I guess it’s a sort of case where you Take was available now and thenwait until they come out with the next drug that really can lick the things we all have.

I am so sorry that you have such terrible side effects from radiation : (((. What kind of radiation did you have ?
Thanks in advance for the info. 🌸

@squash05

You’re not wrong about BCR of 3+ years following surgery. The tables in Dr. Walsh’s book show that men whose recurrence is >3 years after surgery have much better odds of not dying from PCa at 10 and 15 years than those who have recurrence < 3 years after surgery, regardless of Gleason score and PSA doubling time. But if your Gleason score is < 8 and DT is greater than 3 months, your odds of survival improve even more, according to the tables.

I’ve said this before—from all my investigations and readings, it seems that if you are experiencing BCR and are in the intermediate risk category that there is no real physician consensus on when and how to treatment.

I agree with Jeff that second (and third opinions) are a very good idea. And in agreement with Jeff, there is a good body of literature that indicates that early salvage RT yields better outcomes. And that early salvage is the route I am taking.
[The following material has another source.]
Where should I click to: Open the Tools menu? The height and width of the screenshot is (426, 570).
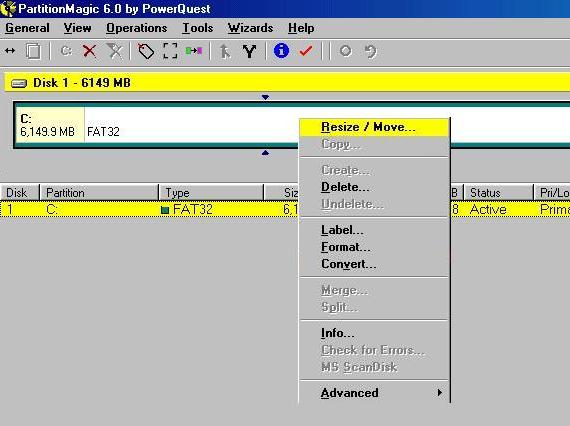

But also, in the intermediate risk category, I think it is important to weigh one’s specific circumstances in any treatment decisions. The first RO that I consulting with wanted to treat with RT and short term ADT based on the SPPORT trial results. However, because I have a palpable, local lesion, I would have been disqualified from that trial. The SPPORT trial was valid, but how it applied to me was not clear. When I brought that up with the RO, he as much admitted that I had a valid point and that he was extrapolating the results of the SPPORT study to my specific case. I moved on to a different RO.

Lastly, to me, quality of life is an important factor, or at least shouldn’t be brushed aside/minimized, as seems to happen with many treatment recommendations, especially in the intermediate risk category.